La cholangite sclérosante primitive est une maladie chronique rare qui touche les voies biliaires (les canaux qui transportent la bile du foie vers l'intestin). Elle provoque une inflammation progressive de ces conduits, pouvant évoluer vers une fibrose. Bien que complexe, cette pathologie peut être prise en charge efficacement avec un suivi médical adapté.
Qu'est-ce que la cholangite sclérosante primitive ?
Cette maladie auto-immune affecte principalement les hommes entre 30 et 40 ans, avec un ratio de deux hommes pour une femme. Elle se caractérise par une inflammation chronique des voies biliaires qui peut progressivement les rétrécir et les cicatriser.

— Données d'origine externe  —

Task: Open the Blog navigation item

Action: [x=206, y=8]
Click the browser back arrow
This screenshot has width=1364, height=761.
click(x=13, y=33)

Un lien particulier existe avec les maladies inflammatoires chroniques de l'intestin : environ 70% des patients atteints de cholangite sclérosante primitive développent aussi une rectocolite hémorragique ou une maladie de Crohn.
Comment reconnaître les symptômes ?
Les premiers signes peuvent être discrets : fatigue persistante, démangeaisons généralisées, jaunissement des yeux ou de la peau (jaunisse), douleurs abdominales du côté droit. Certaines personnes ne présentent aucun symptôme au début, la maladie étant découverte lors d'analyses sanguines de routine montrant des enzymes hépatiques élevées.
Quelle prise en charge médicale ?
Le diagnostic repose sur des examens d'imagerie spécialisés comme la cholangio-IRM et des analyses biologiques spécifiques. Actuellement, il n'existe pas de traitement curatif, mais une surveillance régulière permet d'anticiper les complications et d'adapter la prise en charge. L'acide ursodésoxycholique peut être prescrit pour améliorer certains paramètres biologiques. Dans les formes avancées, la transplantation hépatique reste le traitement de référence. Une coordination entre gastro-entérologue, hépatologue et autres spécialistes est essentielle pour optimiser le parcours de soins.